/TextSummarization

Implementation of various Extractive Text Summarization algorithms.

Primary LanguagePython

TextSummarization

ALGOs - Extractive

Extractive summarization involves selecting the most important sentences or phrases from the original text and arranging them in a coherent manner to form a summary. Unlike abstractive summarization, which generates new sentences to encapsulate the main ideas, extractive summarization relies on directly extracting existing sentences from the text.

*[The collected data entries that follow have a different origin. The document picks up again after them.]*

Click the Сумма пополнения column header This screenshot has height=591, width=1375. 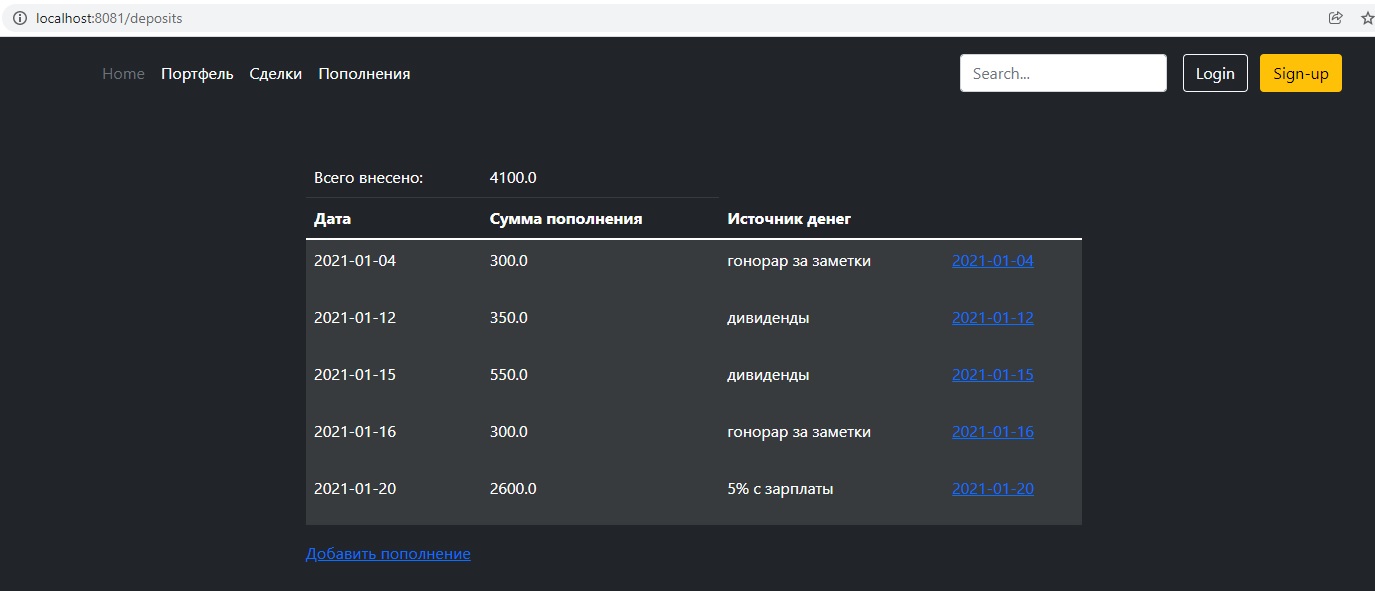pyautogui.click(x=565, y=217)
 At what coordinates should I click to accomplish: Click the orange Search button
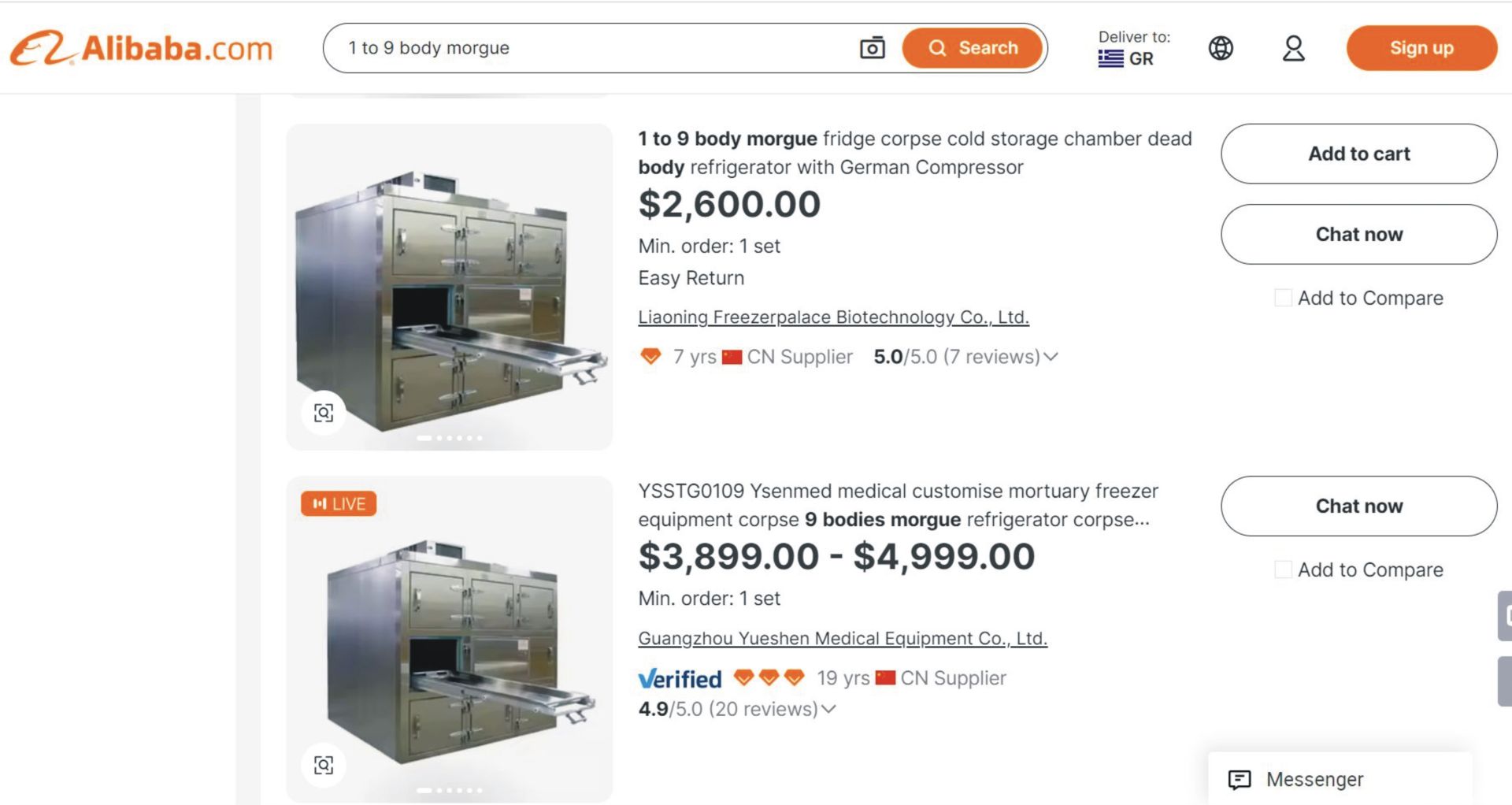click(x=973, y=48)
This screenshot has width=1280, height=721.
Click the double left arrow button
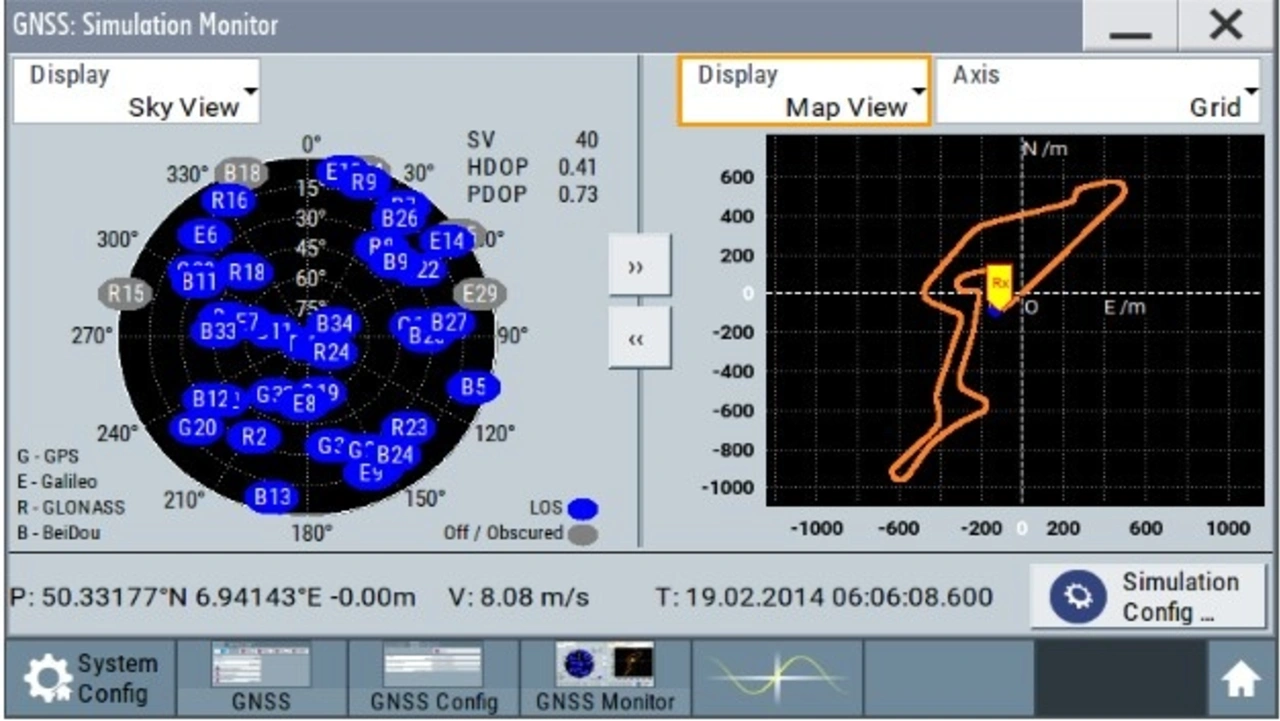(x=639, y=338)
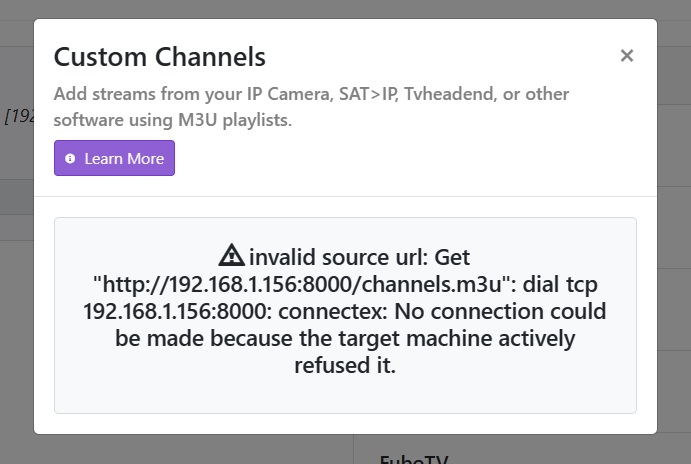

This approach typically involves algorithms that rank sentences based on various criteria such as importance, relevance, or similarity to the overall content of the document.

  1. TextRank:

    • TextRank is an extractive summarization algorithm based on PageRank, which is used by Google to rank web pages.
    • It works by treating sentences as nodes in a graph, where edges represent the relationship between sentences (such as similarity).
    • The algorithm iteratively scores sentences based on their importance, similar to how PageRank scores web pages.
    • Sentences with higher scores are selected to form the summary.
  2. LexRank:

    • LexRank is another graph-based algorithm for extractive summarization.
    • Similar to TextRank, it represents sentences as nodes in a graph, with edges representing similarity based on cosine similarity of their vector representations.
    • However, LexRank also considers the concept of eigenvector centrality, which helps to identify the most important sentences.
    • It ranks sentences based on their centrality scores and selects the top-ranked sentences for the summary.
  3. LSA (Latent Semantic Analysis):

    • LSA is a mathematical technique for extracting and representing the contextual meaning of words and documents.
    • It applies singular value decomposition (SVD) to a matrix representation of the text corpus to identify latent semantic structures.
    • In the context of text summarization, LSA identifies the underlying structure of the document and selects sentences that capture the most important semantic information.
    • It does this by reducing the dimensionality of the document-term matrix and retaining the most significant components.
  4. LUHN Algorithm:

    • The LUHN algorithm is one of the earliest approaches to automated text summarization.
    • It works by identifying and ranking sentences based on their frequency of occurrence of important words.
    • The algorithm assumes that important information is often expressed by repeating certain keywords or phrases.
    • It assigns scores to sentences based on the frequency of occurrence of significant words, and then selects sentences with the highest scores for the summary.
    • While simplistic compared to more advanced algorithms like TextRank and LexRank, LUHN can still provide reasonable summaries for certain types of documents, especially those with clear keyword repetition patterns.